Gubbb Gub's Book: An Encyclopedia of Food
- Cover of the first ed. with Lofting illustration.
- Author: Hugh Lofting
- Illustrator: Lofting
- Series: Doctor Dolittle
- Genre: Fantasy, children's novel
- Publisher: Frederick A. Stokes Co.
- Publication date: 1932
- Publication place: United States
- Media type: Print (hardcover)
- Pages: 185
- LC Class: PZ7.L827 Gu
- Preceded by: Doctor Dolittle in the Moon
- Followed by: Doctor Dolittle's Return

= Gub Gub's Book =

1932 children's book by Hugh Lofting

Gub Gub's Book: An Encyclopedia of Food: In Twenty Volumes is a 1932 children's book in the Doctor Dolittle series by Hugh Lofting.

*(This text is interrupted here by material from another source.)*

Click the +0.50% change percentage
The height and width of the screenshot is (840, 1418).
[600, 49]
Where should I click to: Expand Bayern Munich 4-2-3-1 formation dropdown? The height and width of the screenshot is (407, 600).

Gub-Gub the pig was one of the first animals with whom Doctor Dolittle learned to talk and appears in most of the books. This book features stories from and about Gub-Gub's attempt to write an encyclopedia of food.

The frontispiece of the book introduces "An Encyclopedia of Food in Twenty Volumes", going on to explain that "Prof. GUB GUB Announces that Owing to the High Cost of Living the other 19 Volumes of this have been Temporarily Postponed". The book takes the form of a Scheherazade story, with chapters unfolding evening by evening. As Gub-Gub deals patiently with his raucous animal friends, they are drawn into his world and find out such vital information on the food map as where King Alfred burnt the cakes.

The book readable is by adults as well as children, who will possibly better appreciate the value and practicality of the gingersnap hygrometer.

The hyphen in the name Gub-Gub is replaced by a space on the dust jacket, on the title page, and on the dedication page, but the hyphen appears in the name elsewhere.